Many who work for companies have employer group insurance policies that may provide disability insurance, dental coverage, supplementary health coverage, travel health coverage, eyeglass coverage, etc. Virtually all these plans also include group life insurance and most provide a certain basic amount of coverage at minimal cost to the employee. Your life insurance broker cannot compete with insurance which costs you nothing.

However, a number of such group plans also offer employees the option of purchasing additional life insurance coverage. Such group life insurance coverage may also be available to you through your professional association or through groups or clubs of which you are a member. Before buying such life insurance we strongly recommend that you compare the cost of such policies with an individually owned level term policy. Further, you should keep in mind that you can save money on your own life insurance by buying in bulk, in essence your own "grouped" policy coverage.

Example of Bulking Up (Grouping) Your Own Life Insurance

Suppose you decide that you need a total of $400,000 of life insurance. We will assume your group insurance at work gives $40,000 of coverage. We will also assume you have mortgage insurance for $75,000 and personal life insurance for $125,000. Therefore, you need an additional $160,000 You are now wondering whether or not to buy this extra life insurance coverage through a group plan at work, or whether you should be buying individual life insurance coverage.

For this comparison we will assume that you are a 40 year old nonsmoker and we will also assume that your $125,000 policy is 10 year term.

Using the Term Quoter software we make a comparison of 10 year level term for $125,000 of coverage and find that the least expensive policy is with the Continental Assurance Company for a total premium of $182.50 per year.

We again use the Term Quoter to compare the price of 10 year level term for $160,000 of coverage and find that the least expensive policy is again with the Continental Assurance Company for a total premium of $212.60 per year.

Most would now take the premium for $160,000 of coverage, $212.60, and compare that to the price of a group policy for $160,000. However, let's suppose you "group" or bulk up the two policies yourself. Once again, if purchased individually, the cost of the two policies is:

Continental Assurance Company $125,000 - $182.50
Continental Assurance Company $160,000 - $212.60

Total $285,000 - $395.10

Instead of comparing the cost of the second separate policy with the group coverage, let's compare the cost of the extra amount you would have to pay to increase your $125,000 policy to a total of $285,000. Using the Term Quoter software you compare the price of a $285,000 policy and find the least expensive policy is with Continental Assurance Company for a total premium of $320.10. Therefore what does it cost to "bulk up" or increase your coverage from $125,000 to $285,000?
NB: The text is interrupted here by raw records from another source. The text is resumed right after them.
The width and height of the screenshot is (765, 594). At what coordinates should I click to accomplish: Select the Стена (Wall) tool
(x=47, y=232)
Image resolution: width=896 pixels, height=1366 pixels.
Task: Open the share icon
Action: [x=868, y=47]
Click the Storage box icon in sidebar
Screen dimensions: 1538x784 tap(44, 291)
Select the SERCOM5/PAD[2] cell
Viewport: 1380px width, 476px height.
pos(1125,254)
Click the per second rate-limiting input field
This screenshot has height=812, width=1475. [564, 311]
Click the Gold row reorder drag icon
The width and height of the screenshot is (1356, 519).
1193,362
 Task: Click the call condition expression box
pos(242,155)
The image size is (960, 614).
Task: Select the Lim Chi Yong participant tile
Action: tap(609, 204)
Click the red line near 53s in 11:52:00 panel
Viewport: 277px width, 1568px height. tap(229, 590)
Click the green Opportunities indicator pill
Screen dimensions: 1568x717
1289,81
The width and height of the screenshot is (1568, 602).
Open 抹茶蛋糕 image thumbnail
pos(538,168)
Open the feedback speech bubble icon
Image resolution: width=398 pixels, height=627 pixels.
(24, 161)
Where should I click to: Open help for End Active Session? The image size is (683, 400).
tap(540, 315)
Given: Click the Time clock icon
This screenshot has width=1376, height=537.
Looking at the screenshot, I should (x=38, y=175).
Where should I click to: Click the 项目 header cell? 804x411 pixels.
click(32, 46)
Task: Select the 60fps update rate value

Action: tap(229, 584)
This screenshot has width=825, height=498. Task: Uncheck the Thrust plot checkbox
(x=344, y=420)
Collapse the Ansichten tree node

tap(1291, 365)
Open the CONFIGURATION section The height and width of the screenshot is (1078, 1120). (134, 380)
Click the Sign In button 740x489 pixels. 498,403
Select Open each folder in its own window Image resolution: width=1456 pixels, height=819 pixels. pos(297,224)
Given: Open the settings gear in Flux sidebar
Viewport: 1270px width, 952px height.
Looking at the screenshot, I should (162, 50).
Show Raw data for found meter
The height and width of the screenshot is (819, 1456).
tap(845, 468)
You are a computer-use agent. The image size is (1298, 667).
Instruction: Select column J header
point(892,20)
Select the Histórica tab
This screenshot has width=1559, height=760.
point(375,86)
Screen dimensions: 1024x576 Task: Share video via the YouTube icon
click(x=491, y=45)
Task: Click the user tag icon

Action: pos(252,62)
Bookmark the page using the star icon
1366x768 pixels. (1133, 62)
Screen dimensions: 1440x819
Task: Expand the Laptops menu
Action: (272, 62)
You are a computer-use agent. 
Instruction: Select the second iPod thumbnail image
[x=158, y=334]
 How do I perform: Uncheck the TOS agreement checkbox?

Continental Assurance Company $285,000 - $320.10
Continental Assurance Company $125,000 - $182.50

Increase in Coverage and cost $160,000 - $137.60

$137.60 is what it will cost you to increase your own life insurance policy to include an extra $160,000 of insurance. Using this same principle we will compare the cost of adding $75,000 of insurance to your own policy, versus buying the group creditor life insurance (mortgage insurance) from the bank.

We again use the Term Quoter software and run a comparison for $360,000 of 10 year level term life insurance. The least expensive company is Continental Assurance Company with a premium of $384.60. Therefore the cost to add $75,000 of additional coverage is:

Continental Assurance Company $360,000 - $384.60
Continental Assurance Company $285,000 - $320.10

Increase in Coverage and cost $ 75,000 - $ 64.50

$64.50 is the extra annual premium you would compare to the bank insurance policy. Most who make comparisons in this way will find that they are much better of grouping their own coverage, than buying group life insurance.

However, beyond cost, there are still serious differences between individual life insurance and group policies:

Comparison - Individual Life versus Group Life

Individual Life Insurance

Group Life Insurance

You have your own contract.

You are part of a group contract.

You have a premium rate that is guaranteed in advance, the company cannot decide to change it.

The group policy premiums can be changed if the company decides to raise premiums for the group.

The insurance company cannot cancel your insurance, only you can.

The group contract can be cancelled by the issuing life company.

Your individual policy is fully portable. It is not connected to the group. If you change jobs or are no longer a member of the group, you will not lose the coverage.

The coverage will terminate if you leave your job or if you leave the group.


Even if the cost of individual life insurance coverage was higher than that offered through the group, portability, control, guarantees, etc., all make the individual policy superior to that offered by the group.

In addition, most consumers are usually pleasantly surprised to learn that you often end up paying higher prices for group insurance than what you would pay if you purchased an individual policy directly from a competitive life company.

Remember, try grouping your own individual life insurance costs.